I tried to extract information from diferent web sites and I had no problems.
However, I visited the packtpub.com site (https://www.packtpub.com/) and when sending a request using requests in order to hold the content of the whole site in a variable I got the following message:
import requests
url = 'https://www.packtpub.com/'
req = requests.get(url)
req.raise_for_status()
reqText = req.text
print(reqText)
"requests.exceptions.HTTPError: 403 Client Error: Forbidden for url: https://www.packtpub.com/"
Later, I searched all Python's books and I sent a request using the URL of the first page of the results. https://search.packtpub.com/?query=python&refinementList%5Breleased%5D%5B0%5D=Available
In this case I didn't get an exception but I noticed that the content hold in the variable was not all of it. I mean that using an element inspector like the one in Mozilla Firefox I could get information about titles, authors, format etc. but this information was not stored in my variable.

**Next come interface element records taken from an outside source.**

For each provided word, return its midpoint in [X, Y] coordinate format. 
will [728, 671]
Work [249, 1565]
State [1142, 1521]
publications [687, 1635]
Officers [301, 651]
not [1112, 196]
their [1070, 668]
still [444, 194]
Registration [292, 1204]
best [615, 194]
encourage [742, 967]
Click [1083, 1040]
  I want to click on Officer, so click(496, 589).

I thought it was possible to extract information from the public content of any web site.
My questions are: Can companies limit what can be scraped from their sites? Is it always allowed to scrap the public content of web sites or there are some legal issues to take in consideration?
It surprised me the fact that the element inspector let me know the whole content but the requests library doesn't have access to all of it.